======== Fragmento seleccionado ========

En 2016 dio el salto internacional e inició una serie de singularísimos biopics con Jackie, en la que retrata a una Jackie Kennedy doliente (Natalie Portman) tras el asesinato de su marido. Vino después otro retrato de mujer afligida con Spencer (2021), sobre una Lady Di (Kristen Stewart) depresiva y bulímica, aplastada por el opresivo entorno. Son dos estudios de personajes femeninos que huyen de los cánones del género biográfico y exploran la plasmación de precarias situaciones psicológicas.
Las tramas se reducen al mínimo y el trabajo del cineasta se centra en la minuciosa composición de los planos, la dilatación de los tiempos internos de las secuencias y el uso del color para transmitir estados de ánimo. En ambas películas son cruciales las nada ortodoxas bandas sonoras: en el caso de Jackie a cargo de Mica Levi (autora de la asombrosa música de Under the Skin de Jonathan Glazer, una de las cumbres de la ciencia ficción moderna, que pasó lastimosamente desapercibida), mientras que el caso de Spencer el compositor es Jonny Greenwood (guitarrista de Radiohead y habitual colaborador de Paul Thomas Anderson).
El mismo año que Jackie, Larraín rodó también Neruda (2016), otro biopic insólito que retrataba al famoso poeta en fuga cuando en Chile fue ilegalizado el Partido Comunista y añadía un delicioso toque borgiano, porque el perseguido –que no para de leer novelitas policiacas del Séptimo Círculo– crea de algún modo al personaje de su perseguidor, un policía incansable interpretado por Gael García Bernal.
Pese a estar compuesto con pinceladas caricaturescas, el Neruda de Larraín (al que da vida un superlativo Luis Gnecco) es mucho más veraz que el ramplón poeta al que interpretaba Philippe Noiret en El cartero y Pablo Neruda. Frente a esa falsaria idealización, el Neruda de Larraín es más de carne y huesos: cínico, ególatra y putero, dado a recitar con engolada pompa sus juveniles poemas de amor que hasta a él le resultaban ridículos.

======== Sección de datos ========

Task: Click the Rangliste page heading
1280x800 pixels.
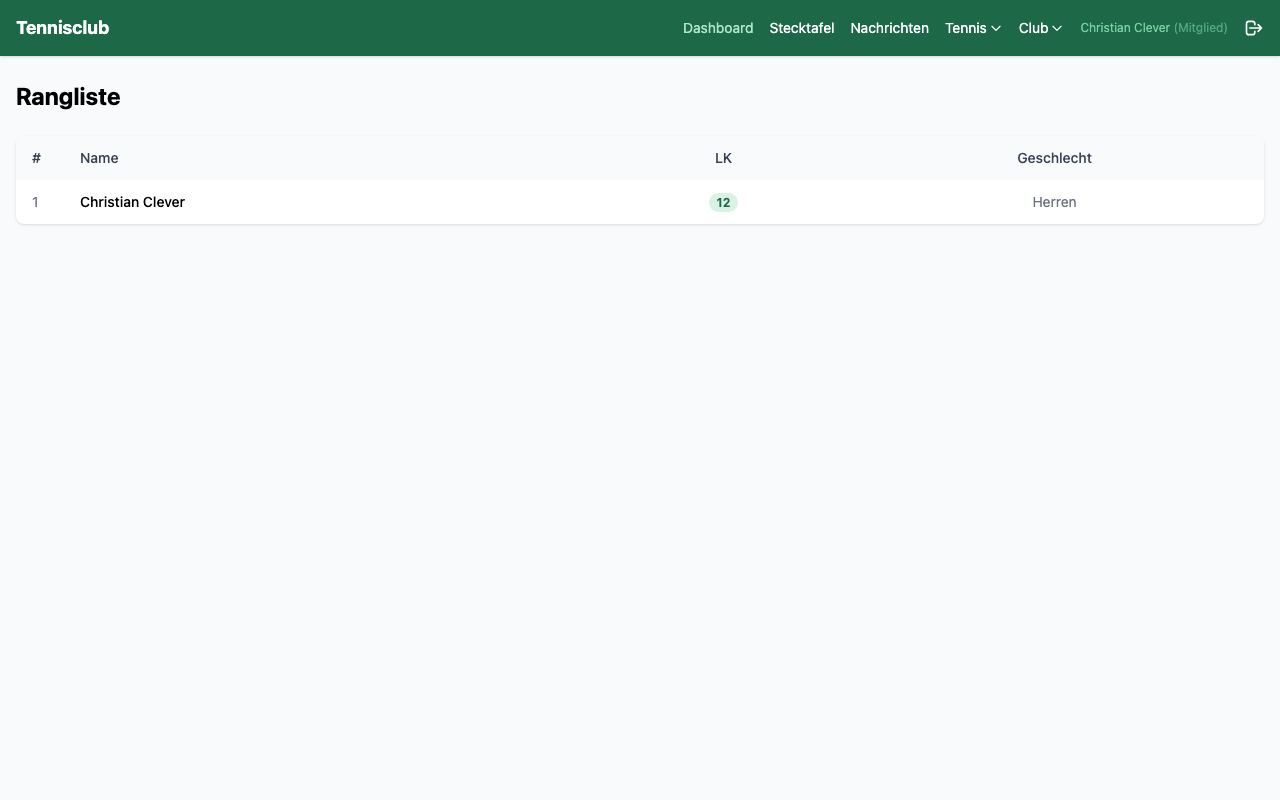Action: tap(68, 97)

========

Qué harás »
[1] Responde estas preguntas sobre el fragmento dedicado al cine de Larraín:
(a) ¿Qué actriz interpreta a Lady Di en Spencer?
(b) ¿Quién compuso la banda sonora de Spencer?
(c) ¿Qué actor da vida a Neruda en la película de Larraín?
[2] Copia del fragmento sobre el cine de Larraín todo lo que va desde "El mismo año" hasta "Gael García Bernal.".

Soluciones »
[1]
(a) Kristen Stewart.
(b) Jonny Greenwood.
(c) Luis Gnecco.

[2]
El mismo año que Jackie, Larraín rodó también Neruda (2016), otro biopic insólito que retrataba al famoso poeta en fuga cuando en Chile fue ilegalizado el Partido Comunista y añadía un delicioso toque borgiano, porque el perseguido –que no para de leer novelitas policiacas del Séptimo Círculo– crea de algún modo al personaje de su perseguidor, un policía incansable interpretado por Gael García Bernal.